= Beginning of Section =
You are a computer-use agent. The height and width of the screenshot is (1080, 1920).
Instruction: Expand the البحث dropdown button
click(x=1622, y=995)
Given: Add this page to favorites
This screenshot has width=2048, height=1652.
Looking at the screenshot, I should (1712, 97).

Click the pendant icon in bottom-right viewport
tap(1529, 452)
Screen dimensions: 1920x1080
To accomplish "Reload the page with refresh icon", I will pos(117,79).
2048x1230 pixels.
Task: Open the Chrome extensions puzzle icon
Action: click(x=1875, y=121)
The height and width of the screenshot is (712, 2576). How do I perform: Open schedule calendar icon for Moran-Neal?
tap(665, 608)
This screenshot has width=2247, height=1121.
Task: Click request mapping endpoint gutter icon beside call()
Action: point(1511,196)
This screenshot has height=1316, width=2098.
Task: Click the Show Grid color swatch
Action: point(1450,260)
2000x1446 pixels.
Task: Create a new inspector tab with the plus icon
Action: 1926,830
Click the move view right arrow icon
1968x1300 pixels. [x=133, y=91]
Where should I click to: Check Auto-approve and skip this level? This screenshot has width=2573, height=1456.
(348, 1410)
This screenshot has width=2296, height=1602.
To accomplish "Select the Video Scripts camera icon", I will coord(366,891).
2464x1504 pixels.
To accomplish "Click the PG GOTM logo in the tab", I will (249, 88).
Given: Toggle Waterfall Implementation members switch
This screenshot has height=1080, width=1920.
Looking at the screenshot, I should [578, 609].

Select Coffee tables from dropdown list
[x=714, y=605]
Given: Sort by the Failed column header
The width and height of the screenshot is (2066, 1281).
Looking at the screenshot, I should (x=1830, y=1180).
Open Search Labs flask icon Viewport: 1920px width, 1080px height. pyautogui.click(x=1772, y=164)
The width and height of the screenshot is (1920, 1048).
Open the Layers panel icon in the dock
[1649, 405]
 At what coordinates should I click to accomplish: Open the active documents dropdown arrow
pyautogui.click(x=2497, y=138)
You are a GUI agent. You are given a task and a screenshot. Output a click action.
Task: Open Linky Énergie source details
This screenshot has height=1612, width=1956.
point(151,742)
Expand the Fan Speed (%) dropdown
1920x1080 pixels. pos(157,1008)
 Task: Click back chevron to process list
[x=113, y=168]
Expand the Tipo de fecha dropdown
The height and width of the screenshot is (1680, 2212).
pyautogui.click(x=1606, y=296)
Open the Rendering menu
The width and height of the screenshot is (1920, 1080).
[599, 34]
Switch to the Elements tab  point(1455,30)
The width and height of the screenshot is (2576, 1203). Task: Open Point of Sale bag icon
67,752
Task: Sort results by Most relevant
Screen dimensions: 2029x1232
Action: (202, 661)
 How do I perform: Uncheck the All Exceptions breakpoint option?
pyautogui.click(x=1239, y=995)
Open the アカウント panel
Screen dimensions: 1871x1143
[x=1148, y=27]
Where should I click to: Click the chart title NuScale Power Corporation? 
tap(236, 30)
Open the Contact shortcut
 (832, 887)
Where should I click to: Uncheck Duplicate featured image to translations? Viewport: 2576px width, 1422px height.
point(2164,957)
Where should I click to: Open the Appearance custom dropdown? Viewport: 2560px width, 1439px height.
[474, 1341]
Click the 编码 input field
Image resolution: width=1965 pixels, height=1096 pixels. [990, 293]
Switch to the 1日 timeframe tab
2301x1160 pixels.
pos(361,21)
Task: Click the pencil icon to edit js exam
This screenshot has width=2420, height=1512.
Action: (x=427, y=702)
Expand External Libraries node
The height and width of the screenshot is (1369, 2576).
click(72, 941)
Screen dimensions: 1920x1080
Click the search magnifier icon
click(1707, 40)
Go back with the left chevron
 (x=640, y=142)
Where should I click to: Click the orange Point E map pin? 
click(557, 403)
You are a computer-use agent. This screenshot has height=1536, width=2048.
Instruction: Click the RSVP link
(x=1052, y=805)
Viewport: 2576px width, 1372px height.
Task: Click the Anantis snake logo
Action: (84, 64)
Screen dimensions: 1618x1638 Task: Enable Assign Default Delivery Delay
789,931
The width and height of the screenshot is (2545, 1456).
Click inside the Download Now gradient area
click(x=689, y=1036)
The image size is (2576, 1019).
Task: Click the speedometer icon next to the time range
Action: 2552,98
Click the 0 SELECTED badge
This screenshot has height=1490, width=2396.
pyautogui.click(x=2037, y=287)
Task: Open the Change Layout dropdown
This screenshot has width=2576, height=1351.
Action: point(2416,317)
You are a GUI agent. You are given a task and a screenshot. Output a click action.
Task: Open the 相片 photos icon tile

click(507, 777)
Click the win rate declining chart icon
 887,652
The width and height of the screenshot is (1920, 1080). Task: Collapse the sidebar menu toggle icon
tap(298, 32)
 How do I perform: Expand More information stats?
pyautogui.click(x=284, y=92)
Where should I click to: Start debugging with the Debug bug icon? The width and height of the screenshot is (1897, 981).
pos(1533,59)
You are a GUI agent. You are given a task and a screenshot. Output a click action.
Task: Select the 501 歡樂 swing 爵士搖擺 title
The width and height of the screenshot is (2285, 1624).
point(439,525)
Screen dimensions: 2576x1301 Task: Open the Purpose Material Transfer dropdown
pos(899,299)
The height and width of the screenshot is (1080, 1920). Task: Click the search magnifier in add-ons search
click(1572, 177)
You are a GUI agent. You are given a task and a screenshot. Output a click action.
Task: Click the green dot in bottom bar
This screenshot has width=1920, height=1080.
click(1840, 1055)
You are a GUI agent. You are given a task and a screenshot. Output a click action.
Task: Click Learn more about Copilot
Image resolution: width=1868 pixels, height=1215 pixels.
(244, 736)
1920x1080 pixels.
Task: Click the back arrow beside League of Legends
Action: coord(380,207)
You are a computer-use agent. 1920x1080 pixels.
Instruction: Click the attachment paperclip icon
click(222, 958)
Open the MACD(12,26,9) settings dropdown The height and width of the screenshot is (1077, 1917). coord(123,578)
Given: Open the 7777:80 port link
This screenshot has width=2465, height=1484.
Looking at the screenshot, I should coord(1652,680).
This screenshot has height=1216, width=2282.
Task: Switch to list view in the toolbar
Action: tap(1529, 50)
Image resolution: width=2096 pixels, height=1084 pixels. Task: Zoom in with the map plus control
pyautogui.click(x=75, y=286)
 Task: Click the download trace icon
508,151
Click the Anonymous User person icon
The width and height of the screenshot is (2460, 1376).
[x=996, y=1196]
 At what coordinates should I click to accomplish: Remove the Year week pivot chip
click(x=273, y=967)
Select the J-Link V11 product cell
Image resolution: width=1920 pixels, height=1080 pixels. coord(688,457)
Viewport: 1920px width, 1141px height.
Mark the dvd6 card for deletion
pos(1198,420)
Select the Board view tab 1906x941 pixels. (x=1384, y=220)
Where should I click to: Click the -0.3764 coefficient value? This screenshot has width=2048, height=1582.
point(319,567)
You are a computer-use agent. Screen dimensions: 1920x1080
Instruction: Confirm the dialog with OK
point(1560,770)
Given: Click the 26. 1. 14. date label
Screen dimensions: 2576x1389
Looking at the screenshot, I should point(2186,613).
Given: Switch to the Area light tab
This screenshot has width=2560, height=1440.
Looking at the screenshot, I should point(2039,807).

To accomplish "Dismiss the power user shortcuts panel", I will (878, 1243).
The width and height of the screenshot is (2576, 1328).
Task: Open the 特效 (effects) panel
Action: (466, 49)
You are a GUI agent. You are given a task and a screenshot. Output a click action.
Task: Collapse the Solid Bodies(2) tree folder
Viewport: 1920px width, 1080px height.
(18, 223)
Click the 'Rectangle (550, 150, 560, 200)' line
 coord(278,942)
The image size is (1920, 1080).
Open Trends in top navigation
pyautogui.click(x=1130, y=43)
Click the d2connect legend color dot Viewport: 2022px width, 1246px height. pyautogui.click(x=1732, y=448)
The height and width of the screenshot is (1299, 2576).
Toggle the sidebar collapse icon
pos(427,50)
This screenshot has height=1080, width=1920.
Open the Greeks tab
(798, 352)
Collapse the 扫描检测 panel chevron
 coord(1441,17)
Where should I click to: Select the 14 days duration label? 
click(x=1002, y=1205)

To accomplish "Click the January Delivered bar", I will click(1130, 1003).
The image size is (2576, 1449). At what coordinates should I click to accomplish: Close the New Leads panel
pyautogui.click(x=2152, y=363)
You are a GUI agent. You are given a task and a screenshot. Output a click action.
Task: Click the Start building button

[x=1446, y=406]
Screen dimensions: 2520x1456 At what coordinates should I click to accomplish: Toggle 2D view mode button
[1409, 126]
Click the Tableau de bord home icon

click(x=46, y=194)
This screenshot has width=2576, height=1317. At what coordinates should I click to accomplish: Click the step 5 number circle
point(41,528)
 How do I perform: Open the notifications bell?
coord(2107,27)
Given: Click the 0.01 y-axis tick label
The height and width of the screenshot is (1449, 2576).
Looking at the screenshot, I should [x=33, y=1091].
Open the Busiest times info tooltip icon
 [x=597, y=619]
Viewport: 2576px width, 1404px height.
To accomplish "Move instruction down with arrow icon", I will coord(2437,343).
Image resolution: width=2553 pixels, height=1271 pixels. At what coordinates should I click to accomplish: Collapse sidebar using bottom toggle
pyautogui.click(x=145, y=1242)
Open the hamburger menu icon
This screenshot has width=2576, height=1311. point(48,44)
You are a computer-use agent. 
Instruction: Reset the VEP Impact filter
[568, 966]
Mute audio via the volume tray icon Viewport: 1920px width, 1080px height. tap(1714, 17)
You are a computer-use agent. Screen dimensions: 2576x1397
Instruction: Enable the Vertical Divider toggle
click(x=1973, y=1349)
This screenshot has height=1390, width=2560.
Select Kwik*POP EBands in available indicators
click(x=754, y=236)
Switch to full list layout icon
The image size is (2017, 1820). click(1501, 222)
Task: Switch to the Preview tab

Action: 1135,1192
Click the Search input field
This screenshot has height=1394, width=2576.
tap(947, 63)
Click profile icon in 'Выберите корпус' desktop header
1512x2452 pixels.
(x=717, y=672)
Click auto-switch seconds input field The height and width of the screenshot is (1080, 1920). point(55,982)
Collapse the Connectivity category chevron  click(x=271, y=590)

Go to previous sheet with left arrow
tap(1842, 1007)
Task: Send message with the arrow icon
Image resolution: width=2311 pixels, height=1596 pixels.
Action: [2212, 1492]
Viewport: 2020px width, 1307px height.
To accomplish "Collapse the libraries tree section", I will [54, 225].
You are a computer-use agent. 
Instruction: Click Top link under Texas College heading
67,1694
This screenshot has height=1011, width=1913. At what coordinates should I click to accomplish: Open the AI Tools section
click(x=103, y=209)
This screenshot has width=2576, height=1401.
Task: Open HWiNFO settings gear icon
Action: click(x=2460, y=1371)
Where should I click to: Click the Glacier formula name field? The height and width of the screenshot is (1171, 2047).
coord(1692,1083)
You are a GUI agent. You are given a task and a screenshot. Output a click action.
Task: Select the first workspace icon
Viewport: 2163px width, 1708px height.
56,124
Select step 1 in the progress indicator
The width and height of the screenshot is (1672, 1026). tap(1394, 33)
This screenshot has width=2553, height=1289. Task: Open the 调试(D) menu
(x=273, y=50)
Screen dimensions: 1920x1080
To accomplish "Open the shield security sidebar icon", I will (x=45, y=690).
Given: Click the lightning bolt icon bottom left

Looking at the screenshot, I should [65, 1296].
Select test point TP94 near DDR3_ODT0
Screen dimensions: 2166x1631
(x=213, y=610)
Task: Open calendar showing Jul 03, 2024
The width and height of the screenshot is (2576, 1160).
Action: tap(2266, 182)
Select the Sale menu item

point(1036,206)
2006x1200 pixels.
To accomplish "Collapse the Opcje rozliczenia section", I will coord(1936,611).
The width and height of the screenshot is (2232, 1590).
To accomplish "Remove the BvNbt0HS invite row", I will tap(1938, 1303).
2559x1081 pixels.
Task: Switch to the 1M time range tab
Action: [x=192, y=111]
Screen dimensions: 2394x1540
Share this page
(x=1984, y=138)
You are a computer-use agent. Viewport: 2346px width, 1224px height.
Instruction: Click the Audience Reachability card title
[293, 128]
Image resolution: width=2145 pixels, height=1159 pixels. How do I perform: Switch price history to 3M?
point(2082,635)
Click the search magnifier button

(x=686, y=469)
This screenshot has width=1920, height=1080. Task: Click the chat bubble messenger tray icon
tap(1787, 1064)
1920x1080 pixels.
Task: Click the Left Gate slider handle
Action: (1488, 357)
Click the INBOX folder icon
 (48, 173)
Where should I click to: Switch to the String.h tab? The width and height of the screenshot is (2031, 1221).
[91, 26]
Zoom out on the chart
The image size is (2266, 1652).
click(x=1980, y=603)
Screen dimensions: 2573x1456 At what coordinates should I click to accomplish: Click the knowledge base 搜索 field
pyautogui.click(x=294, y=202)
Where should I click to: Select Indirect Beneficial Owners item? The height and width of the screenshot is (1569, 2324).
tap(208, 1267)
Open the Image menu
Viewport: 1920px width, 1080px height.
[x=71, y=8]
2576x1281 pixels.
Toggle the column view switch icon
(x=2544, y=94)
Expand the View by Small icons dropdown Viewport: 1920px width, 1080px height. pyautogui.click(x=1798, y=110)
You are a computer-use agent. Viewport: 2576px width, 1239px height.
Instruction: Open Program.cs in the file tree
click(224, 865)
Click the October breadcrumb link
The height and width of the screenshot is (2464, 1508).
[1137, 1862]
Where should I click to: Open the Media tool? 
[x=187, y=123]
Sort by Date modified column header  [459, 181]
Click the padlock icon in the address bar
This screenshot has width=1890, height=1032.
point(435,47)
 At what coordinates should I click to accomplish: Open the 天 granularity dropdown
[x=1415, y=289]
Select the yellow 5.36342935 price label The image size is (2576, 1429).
= End of Section =
Set down the lines from the one with "Sort by Date" through the end of the data above. Keep each exactly as written and add no other line.

Sort by Date modified column header  [459, 181]
Click the padlock icon in the address bar
This screenshot has width=1890, height=1032.
point(435,47)
 At what coordinates should I click to accomplish: Open the 天 granularity dropdown
[x=1415, y=289]
Select the yellow 5.36342935 price label The image size is (2576, 1429).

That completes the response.